Kim Price-Glynn

My most recent book, Who Cares About Parents?: Temporary Alliances, Exclusionary Practices, and the Strategic Possibilities of Parenting Groups, and related article, “An Ideology of Collective-Intensive Mothering,” (Price-Glynn 2025, Price-Glynn 2024) are qualitative analyses of care for unpaid caregivers that examine care at the meso, or organizational level. My research demonstrates that parenting groups, voluntary associations designed for adult family caregivers with children, are an under-recognized but vital part of our existing care infrastructure that expand and contract access to care for parents, their families, and broader communities.
Using qualitative research methods, including interviews, observations, and an analysis of publicly available documentary materials, I studied several mainstream, well-documented, and long-lasting parent associations of varying sizes. Cases include some of the most recognizable parenting groups in the United States, some with vast networks of parent members numbering in the thousands or even millions, like the Parent Teacher Association, La Leche League, and MOMS Club International. The book also examines newer and, perhaps, less well known groups like the City Dads Group, the Upper East Side (UES) Mommas, as well as smaller sets of local dads’ groups and a babysitting co-op. Taken together, these parent groups build care infrastructure and associated resources that can provide a lifeline for parents. However, frequent turnover coupled with the groups’ tendencies toward struggles over gender essentialism, racism, and economic privilege, result in a more narrow membership and circulation of care resources that often reinscribes social inequalities found in the broader culture.
At the same time, these groups provide compelling examples of what I call “strategic parenting,” or working to address inequalities, expand access to resources, and engage in political action. I document mainstream parenting groups like the PTA that engaged in several public health campaigns over the past century. La Leche League, a parent group started by seven affluent white Catholic suburban mothers in the 1950s, is now inclusive of transgender and nonbinary parents due to the strategic parenting of a participant and leader. As a multilevel international organization, LLL’s gender inclusivity has far reaching implications to influence global ideology and practices.

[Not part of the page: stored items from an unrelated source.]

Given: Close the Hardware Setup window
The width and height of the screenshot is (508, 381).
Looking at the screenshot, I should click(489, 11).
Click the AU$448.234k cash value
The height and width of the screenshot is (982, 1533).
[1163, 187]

Like so many in 2020, I pivoted my work in response to the crisis posed by the COVID-19 pandemic. This global health crisis exacerbated the care crisis and drove me to pursue a collaborative project that reflected on the catastrophic conditions it spawned. With Mignon Duffy (University of Massachusetts Lowell) and Amy Armenia (Rollins College), I co-edited, Crisis to Catastrophe: Care, COVID, and Pathways to Change (Rutgers University Press, 2023), with twenty original chapters that examined care and COVID around the world. Praising From Crisis to Catastrophe, Joya Misra (University of Massachusetts Amherst), past American Sociological Association President wrote, “the editors of From Crisis to Catastrophe are three of the most important scholars of care work in the 21st century.”
My past research addresses diverse organizational settings including strip clubs, nursing homes, and home health care. My 2010 book, Strip Club: Gender, Power, and Sex Work (NYU Press), examined the processes through which men and women wield, negotiate, and contest power in a gendered organization. I have published with Gender & Society, Sociology of Health & Illness; Research in the Sociology of Health Care; and Work, Employment & Society as well as other journals and in the edited volume, Caring on the Clock (Rutgers University Press 2015).